Pretense was no longer a game. Not in the Bu-javid’s nervous corridors—where there might well be people bent on killing. It might get them into dangerous trouble.

But neither was it a game, that he needed to have his freedom, and he needed to have knowledge of his surroundings, in case some intruder got into Great-grandmother’s apartments, or met them in the halls. They had to know the escapes and the secret ways, and these existed: he knew they did—they had used some of them to get into the Bu-javid alive.

“There are wires,” he said. These two had seen the effect of wires, that could be set ankle-high, nearly invisible, that could take a foot off. It was one of the deadliest traps the Guild used, and there were wires guarding the aiji his father, and guarding lords, and various other sensitive places throughout the building. He knew that just on a reasonable guess, because he knew the resources of the Guild that defended them.

“We know wires,” Jegari said cheerfully. “Taiben has them.”

They would know other things, then. That was good. His father’s hunting lodge had been a major security installation in Taiben province, and the Taibeni had maintained it until the coupc so they were not ignorant in that regard.

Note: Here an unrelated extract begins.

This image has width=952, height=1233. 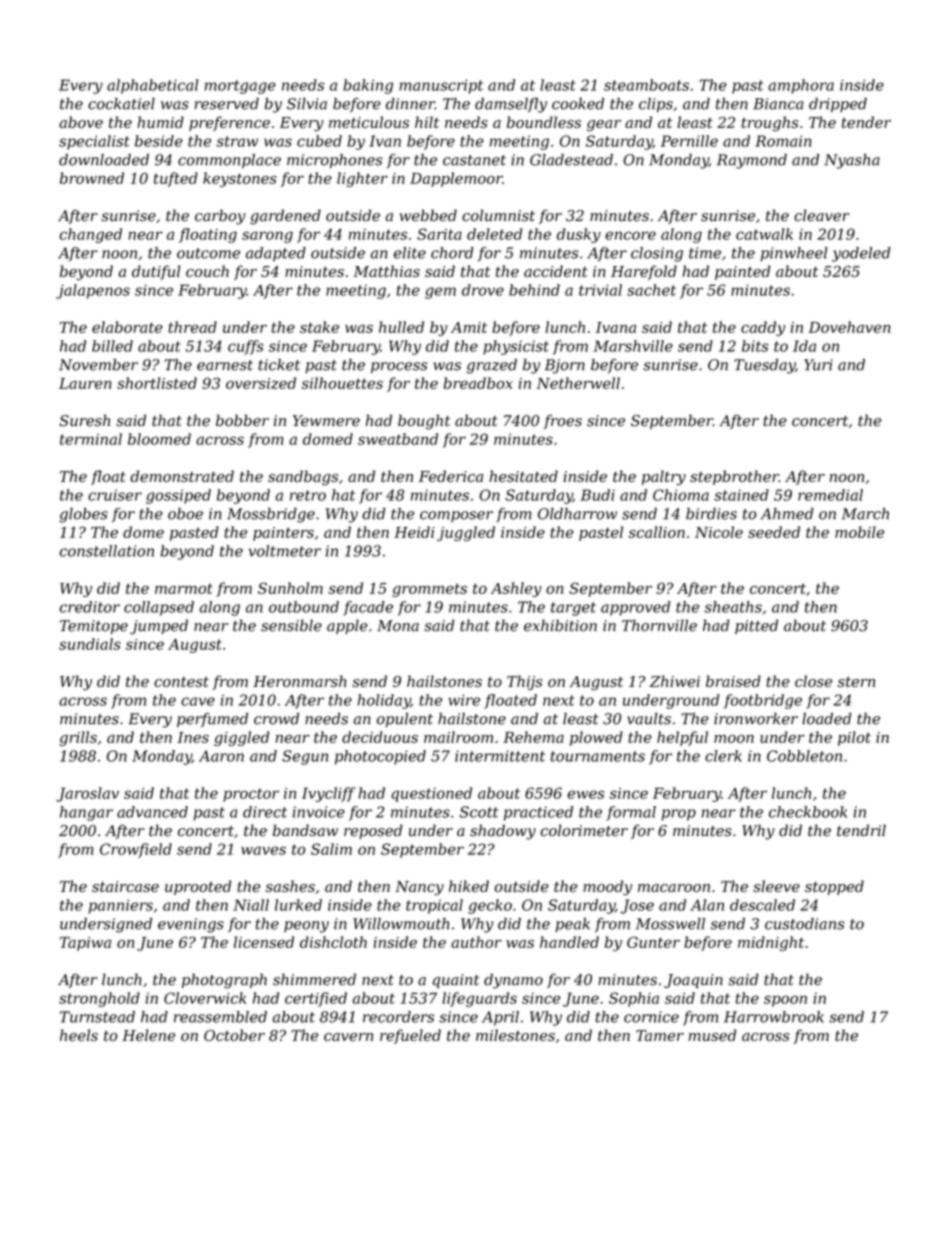 What do you see at coordinates (577, 514) in the image?
I see `Oldharrow` at bounding box center [577, 514].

And after Murini took over, the Taibeni had served to protect his father, as woodland rangersc and they had shuffled here and there about the province, eluding Kadagidi attacks and returning attack only when they picked the ground and the odds. They might be wide-eyed and quiet, these two, and spooked by shadows, but that was because they did notice things. They were quick and they might be clever—once they knew facts to work on.

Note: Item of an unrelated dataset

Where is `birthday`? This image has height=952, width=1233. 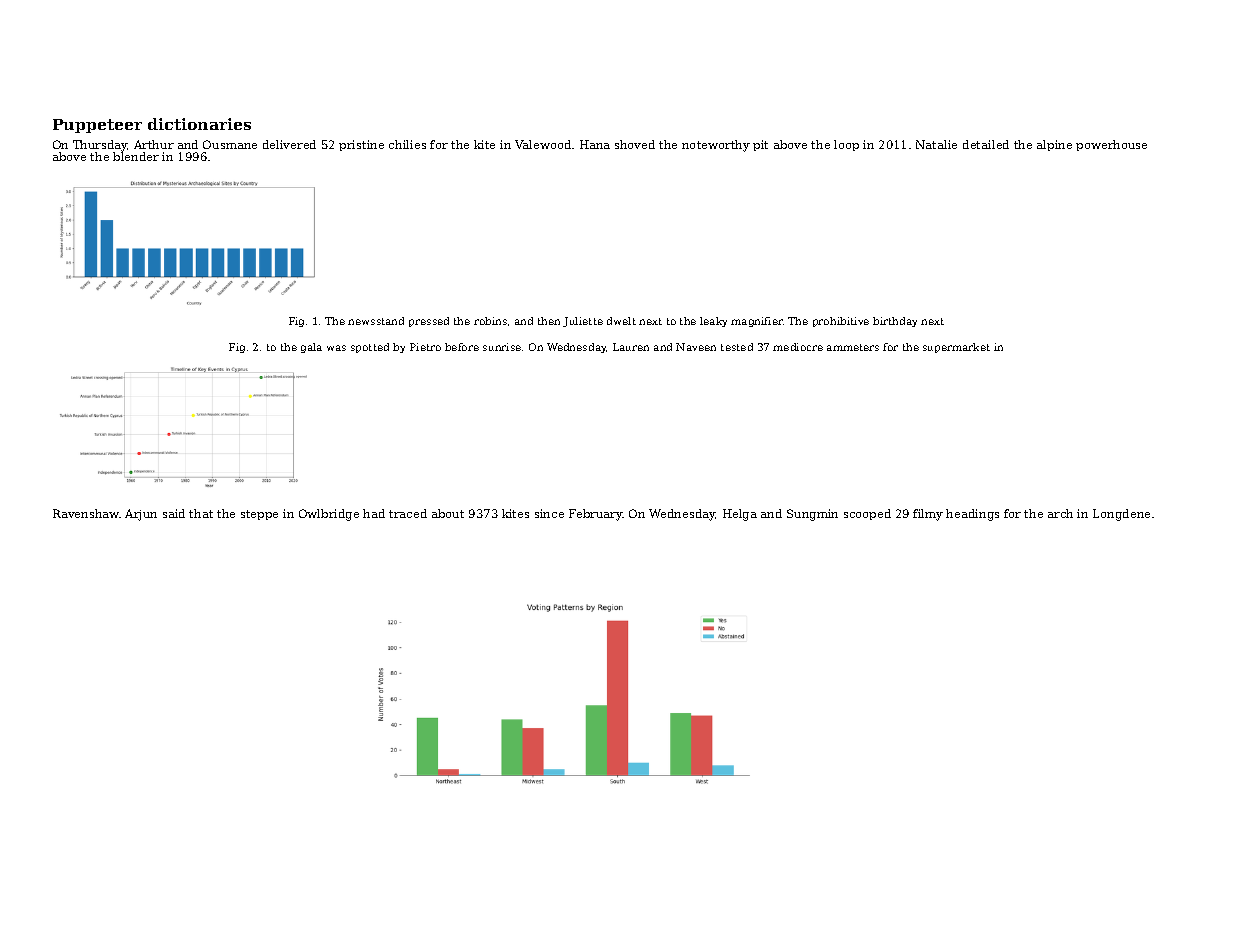 birthday is located at coordinates (895, 322).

They had to find out how things were set up, that was what, and that included even the Guild’s security precautions, so they could move in safety. If they were his substitute for Gene and Artur, and this was where he had to live, well, freedom to come and go would fix a great many things. On the ship, he had had the computers on which to look things up, and they had had the intercoms at every turn, and the back passages and service accesses and crawlways to enable quick movement and secret meetings. The Bu-javid was absolutely riddled with passages on its lower levels, and had no few above. During the fighting, at the very time he had been running for his life and climbing stairs until his stomach hurt, he had seen the pipes and the conduits that ran right along overhead and all around them on the walls, and he knew that where those conduits and pipes disappeared and appeared again for water lines and vents, there would be access panels, valves, and interrupts of some kind. That was the way plumbing and electricity worked. There had always been access panels on the ship, and there had to be such here, unless one wanted to chisel through a wall to get at something stuck in the plumbing. And that was just too stupid. It was not the way clever builders would do things.

“We need maps, nadiin-ji,” he said. “And we can draw them, for all the servants’ halls.”

“We can indeed do that, nandi,” Antaro said.

“But no one should see you at it.”

Jegari touched a finger to his head. “We remember forest paths.

There is no difference, nandi. All we have to do is walk through and then draw the map when we get to the room.”